The novel follows a young solicitor being haunted when handling a client’s estate at the secluded Eel Marsh House. The property was first adapted into a 1989 TV movie starring Adrian Rawlings, and it was ripe for a remake. In spite of having at least one majorly eerie scene, the 1989 movie is in fact too simple and small-scale. It is too invested in the humdrum realities of country life to have much time to be scary. Plus, it boasts a small screen budget and a distinctly “British television” sense of production design. Eel Marsh basically looks like any old English house, with whitewashed walls and a bland exterior.
Therefore, the “bigger is better” mentality of horror remakes took The Woman in Black to the exact level it needed.
The Woman in Black 2012 Makes Some Great Choices
2012’s The Woman in Black deserves an enormous amount of credit for carrying the remake mantle superbly well. By following a more sedate original, it reaches the exact pitch it needs in order to craft a perfect haunted house story. Most appropriately, the design of Eel Marsh House and its environs are gloriously excessive. While they don’t stretch the bounds of reality into sheer impossibility, they completely turn the original movie on its head.
Eel Marsh is now, as it should be, a decaying, rambling pile where every corner might hide deadly secrets. It’d be scary even if there wasn’t a ghost inside it, if only because it might contain copious black mold. Then you add the marshy grounds choked in horror movie fog. And then there’s the winding, muddy road that gets lost in the tide and feels downright purgatorial. Finally, you have a proper damn setting for a haunted house movie that plumbs the wicked secrets of the wealthy.
Why The Woman in Black Remake Is an Underrated Horror Gem
While 2012’s The Woman in Black is certainly underrated as a remake, I think it is even more underrated as a haunted house movie. For one thing, it is one of the best examples of the pre-Conjuring jump-scare horror movie done right. And if you’ve read my work for any amount of time, you know how positively I feel about jump scares. The Woman in Black offers a delectable combo platter of shocks designed to keep you on your toes. For example, there are plenty of patient shots that wait for you to notice the creepy thing in the background. But there are also a number of short sharp shocks that remain tremendously effective.
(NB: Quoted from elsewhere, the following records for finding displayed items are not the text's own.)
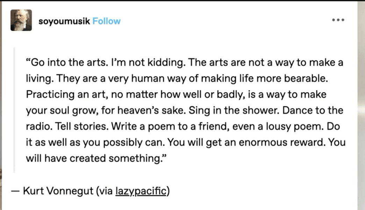The height and width of the screenshot is (210, 365).
Task: Click the sentence "Go into the arts."
Action: [x=66, y=62]
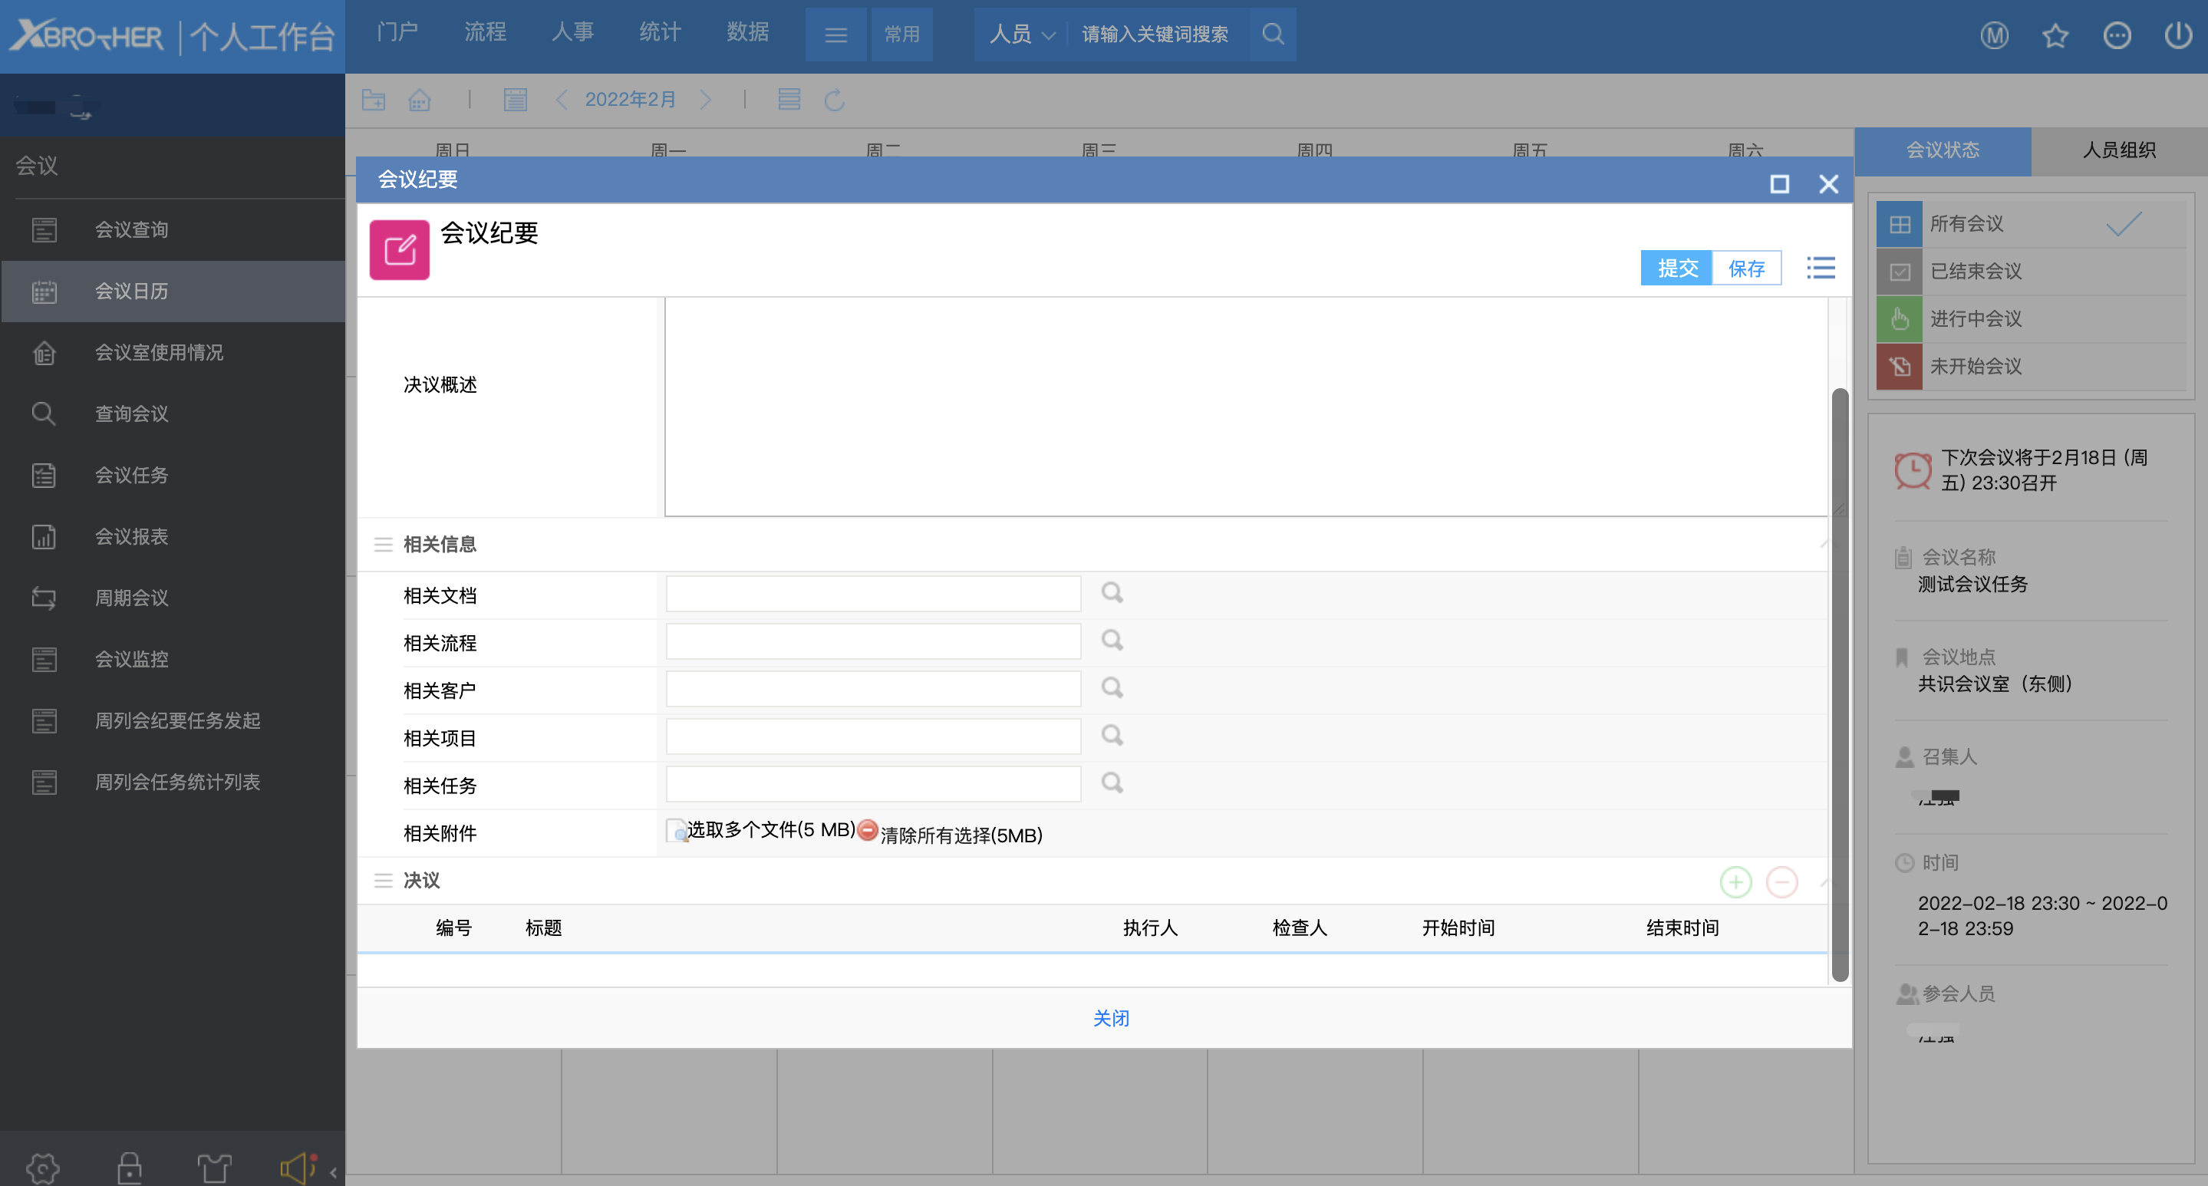Go to next month after 2022年2月

click(x=705, y=100)
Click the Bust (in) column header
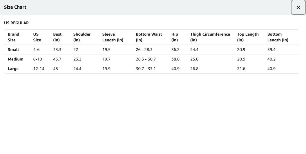 click(x=57, y=37)
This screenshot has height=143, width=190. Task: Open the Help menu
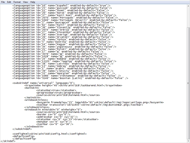tap(32, 2)

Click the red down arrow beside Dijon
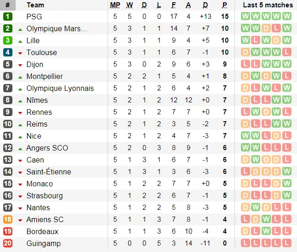pyautogui.click(x=20, y=65)
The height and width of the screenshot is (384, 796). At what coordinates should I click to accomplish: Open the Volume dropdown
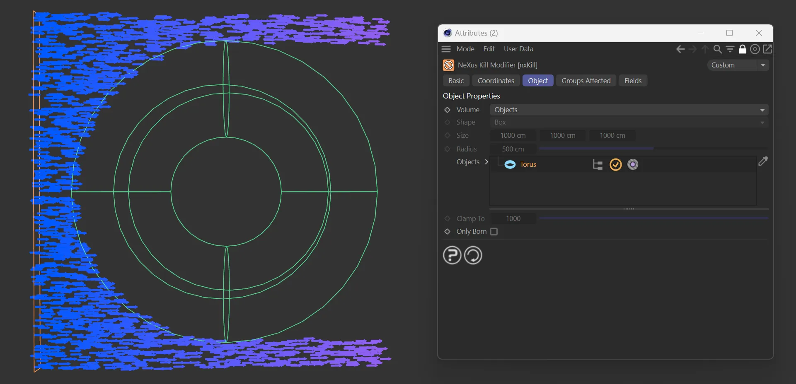point(629,110)
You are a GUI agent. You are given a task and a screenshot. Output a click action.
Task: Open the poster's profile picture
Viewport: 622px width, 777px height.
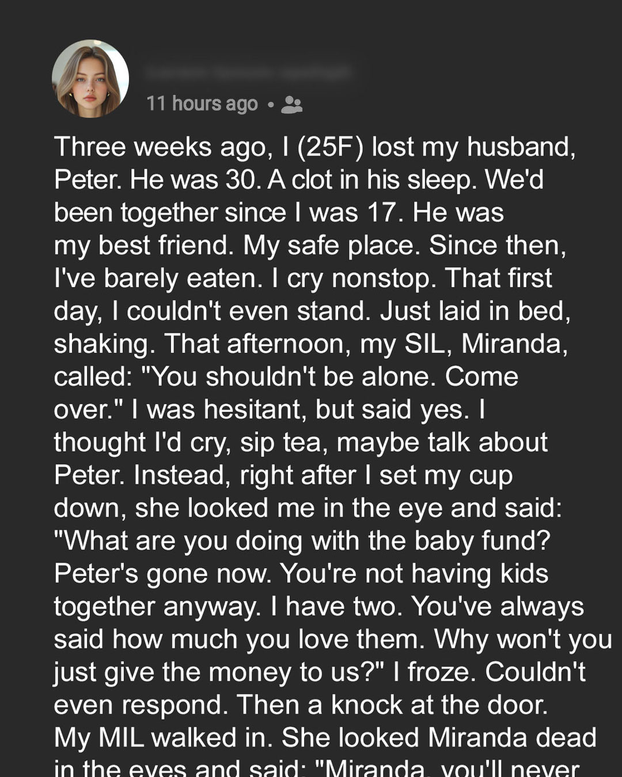coord(90,79)
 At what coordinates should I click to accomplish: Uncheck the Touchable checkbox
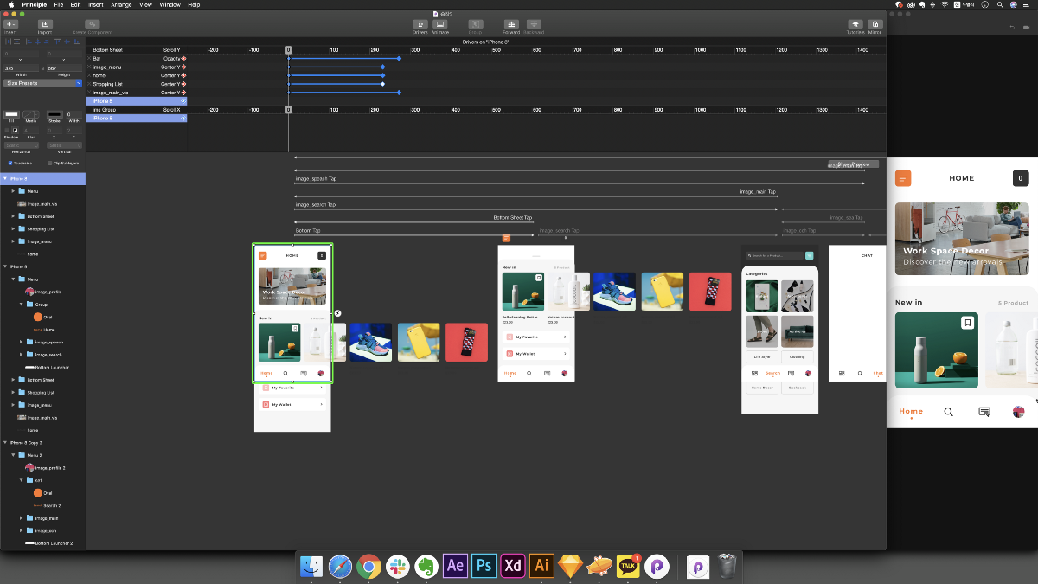click(x=10, y=163)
That is not to say that the movie is perfect. They did slightly overstep with their “bigger is better” move to cast Daniel Radcliffe in the lead role. It was a big swing making his first post-Potter role that of a single father with a four-year-old kid. It’s a bit much to have asked 2012 audiences to swallow, though it reads slightly better so many years later.
However, despite its flaws, The Woman in Black remake is demonstrably better than the original. In nearly every conceivable way. It’s pure Hammer Films confection, as opposed to a television drama without an ounce of oomph.